Praca kierowców ciężarówek znowu wymieniana jest w gronie najbardziej niebezpiecznych branży. Tak wynika z włoskich statystyk, obejmujących pierwszą połowę bieżącego roku.
Zacznę od danych Narodowego Obserwatorium Zgonów Przy Pracy. Ta państwowa organizacja przeanalizowała włoskie zdarzenia drogowe z ostatnich siedmiu miesięcy, wyliczając, że od 1 stycznia do 31 lipca za kierowcami szeroko rozumianych pojazdów użytkowych zginęło aż 85 osób. Oznacza to jedną taką tragedię na średnio 2,5 dnia. Wśród najczęściej wymienianych przyczyn wypadków wskazano jazdę w stanie przepracowania, powiązaną z nadmiernym stresem i zmęczeniem.
Nieco niższa liczba, choć nadal daleka od optymistycznych, pojawia się w raporcie Obserwatorium Bezpieczeństwa i Środowiska pracy Vega Engineering. Tam wzięto pod uwagę dane z ostatnich sześciu miesięcy, stwierdzając, że od 1 stycznia do 30 czerwca 2024 roku we Włoszech doszło do 469 zgonów w miejscu pracy. Z tego aż 34 śmiertelne wypadki miały miejsce w branży transportu i magazynowania, czyniąc ją trzecią najbardziej niebezpieczną w kraju. Wyżej w niechlubnym rankingu znalazły się tylko branża produkcyjna (47 zgonów) oraz branża budowlana (68 zgonów).
W innych krajach europejskich powyższe statystyki wypadają podobnie lub nawet jeszcze gorzej.

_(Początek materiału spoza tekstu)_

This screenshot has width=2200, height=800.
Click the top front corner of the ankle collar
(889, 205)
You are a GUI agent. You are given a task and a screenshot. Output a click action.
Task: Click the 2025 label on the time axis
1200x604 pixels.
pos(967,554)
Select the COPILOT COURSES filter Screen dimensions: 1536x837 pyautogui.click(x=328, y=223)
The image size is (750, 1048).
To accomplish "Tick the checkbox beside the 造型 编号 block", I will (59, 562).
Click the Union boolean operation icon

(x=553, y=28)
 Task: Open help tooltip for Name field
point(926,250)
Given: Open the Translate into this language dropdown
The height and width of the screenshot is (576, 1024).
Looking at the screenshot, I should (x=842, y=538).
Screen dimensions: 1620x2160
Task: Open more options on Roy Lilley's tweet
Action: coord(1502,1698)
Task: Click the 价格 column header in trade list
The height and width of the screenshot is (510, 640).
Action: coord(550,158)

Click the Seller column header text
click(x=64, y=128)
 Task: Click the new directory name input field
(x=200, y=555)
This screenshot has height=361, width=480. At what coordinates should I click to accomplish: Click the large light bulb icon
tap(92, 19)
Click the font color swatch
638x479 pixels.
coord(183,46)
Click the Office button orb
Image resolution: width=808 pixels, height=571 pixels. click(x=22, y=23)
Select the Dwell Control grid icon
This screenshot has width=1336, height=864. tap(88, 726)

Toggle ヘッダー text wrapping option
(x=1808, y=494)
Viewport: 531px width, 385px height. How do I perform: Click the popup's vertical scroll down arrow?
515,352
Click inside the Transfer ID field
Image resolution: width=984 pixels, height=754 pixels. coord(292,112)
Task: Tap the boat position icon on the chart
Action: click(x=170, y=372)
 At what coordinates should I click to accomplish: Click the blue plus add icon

Za przykład może posłużyć ten polski raport z 2021 roku: Transport i magazynowanie z największą liczbą śmiertelnych wypadków w Polsce.
Dla wyjaśnienia: pojazdy użytkowe wymienione w pierwszym zestawie włoskich statystyk mogą oznaczać nie tylko ciężarówki, ale też lekkie auta dostawcze, czy pojazdy służące do przewozu osób. Tym samym mogą to być statystyki obejmujące pracowników różnych branży, w tym na przykład drobnych usług lub handlu.